SET OF TASKS:
1 > Answer these questions using the passage on engaging executives about CX:
(a) What will happen to a CX programme that is seen as a non-essential cost?
(b) What two things is the role of the CIO meant to do?
(c) What does the CAO focus on?
2 > Write the next part of the passage on engaging executives about CX, picking up after its final sentence.

───── EXERCISE PASSAGE ─────

To be frank, CFOs are all about the numbers and especially the money. With money in short supply, they are currently having to make some very uncomfortable decisions and many will be actively seeking to reduce spending on anything that does not deliver significant and quantifiable value to the business.

You should actively enlist the help of the CFO in preparing a revised value-based business case – if your CX programme is seen as a non-essential cost, it will be cut, so help them understand where the value of CX lies.

The chief technology officer and the chief information officer

A CTO is primarily focused on the scientific and technological opportunities for a business, so they are usually on the lookout for new technologies and ensuring that the business stays on top of innovation. The role of the CIO is to help set and lead the information technology strategy for a company, and to provide an executive-level interface between the IT department and the rest of the business.

Both the CTO and the CIO have been (and will continue to be) incredibly busy over the last few months. If your business was one that embarked on the ‘Dash to Digital’ to survive, it still faces a period of full implementation and review.

Don’t make their lives harder by asking for more technology right now. Rather, work with them to explore how the opportunities presented by these new technologies could be used to improve customer service – they deal with the tech, you can focus on the people and processes.

The chief data officer and chief analytics officer

The CDO bears responsibility for a business’ data and information strategy and effective exploitation; whilst the CAO focuses on the infrastructure required for generating and analysing information and on providing input into operational decisions on the basis of analyses.

───── RECORDS SUPPLIED ─────

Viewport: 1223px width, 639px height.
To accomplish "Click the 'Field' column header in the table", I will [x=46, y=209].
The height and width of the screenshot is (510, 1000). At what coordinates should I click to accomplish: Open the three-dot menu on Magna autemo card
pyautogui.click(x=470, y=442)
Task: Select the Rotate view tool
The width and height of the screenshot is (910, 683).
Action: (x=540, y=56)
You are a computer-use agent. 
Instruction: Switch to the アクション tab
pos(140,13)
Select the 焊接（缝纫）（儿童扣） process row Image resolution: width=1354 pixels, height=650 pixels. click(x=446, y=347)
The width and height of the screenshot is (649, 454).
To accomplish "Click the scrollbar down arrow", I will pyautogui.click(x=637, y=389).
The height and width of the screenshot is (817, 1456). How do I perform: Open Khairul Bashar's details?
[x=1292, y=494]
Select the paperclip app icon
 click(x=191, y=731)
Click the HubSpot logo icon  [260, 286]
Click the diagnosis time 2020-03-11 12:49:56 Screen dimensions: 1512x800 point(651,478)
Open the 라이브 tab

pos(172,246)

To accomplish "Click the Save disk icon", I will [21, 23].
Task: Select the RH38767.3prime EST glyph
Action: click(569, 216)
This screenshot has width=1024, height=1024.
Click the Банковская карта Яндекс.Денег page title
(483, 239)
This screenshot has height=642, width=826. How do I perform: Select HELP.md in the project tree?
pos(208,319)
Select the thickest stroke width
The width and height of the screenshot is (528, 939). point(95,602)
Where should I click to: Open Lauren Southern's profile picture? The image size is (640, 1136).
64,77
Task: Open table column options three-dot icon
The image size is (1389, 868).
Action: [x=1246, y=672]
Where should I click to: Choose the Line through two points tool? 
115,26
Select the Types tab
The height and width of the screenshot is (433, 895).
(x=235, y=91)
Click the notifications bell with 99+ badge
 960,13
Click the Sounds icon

─────

RESPONSES BY TASK:
1 >
(a) It will be cut.
(b) Help set and lead the company's information technology strategy, and provide an executive-level interface between the IT department and the rest of the business.
(c) The infrastructure required for generating and analysing information, and providing input into operational decisions on the basis of analyses.

2 >
Both CDOs and CAOs are facing an uncomfortable truth – a lot of the data they have on customers, and therefore the analyses and models that were built on that data, are probably out of date. Lots of customer are in financial, physical and psychological distress. The CAO will need current data to rebuild segmentation models that, for example, the CMO can use in campaigns. The CDO is going to have to figure how to obtain (and possible store) that data.

Put yourself at the heart of that discussion – explain how your CX programmes can generate data and provide insight into customers – what is the new data telling you in light of your understanding of customers?

The chief risk officer

The CRO of a business is accountable for enabling the efficient and effective governance of significant risks, and related opportunities, to a business. CROs are also responsible for enabling the business to balance risk and reward.

The CRO will want to be sure that your CX programme is not introducing any new risks to the organisation at a time when there is already a lot of change underway. Before meeting with the CRO, develop your own risk register and risk management plan. If there are risks, what can you and the business do to monitor, mitigate or respond to them? Try to think of as many as you can (and enlist the help of your colleagues).

In conclusion

If your organisation is big enough to have a formal CX programme, it almost certainly has a senior leadership team who make up the decision-making unit. Part of their role is to collectively evaluate competing demands on money and resources and decide what gets funded and what gets cut – especially now.

If your CX programme is to secure its long term future, it will need the support of the whole board, not just an executive sponsor or coach. Get to know every member of the board and what they care about - it’s your job to ‘connect the dots’ for them: explain how what you do can positively influence the things they are measured on.

Executive teams are sometime accused of having a short attention span, which is unfair – right now, they’re making critical decisions at an unprecedented rate, whilst still being accountable to stakeholders, regulators and employees. You need to take the time to prepare a compelling case for CX, because they can’t.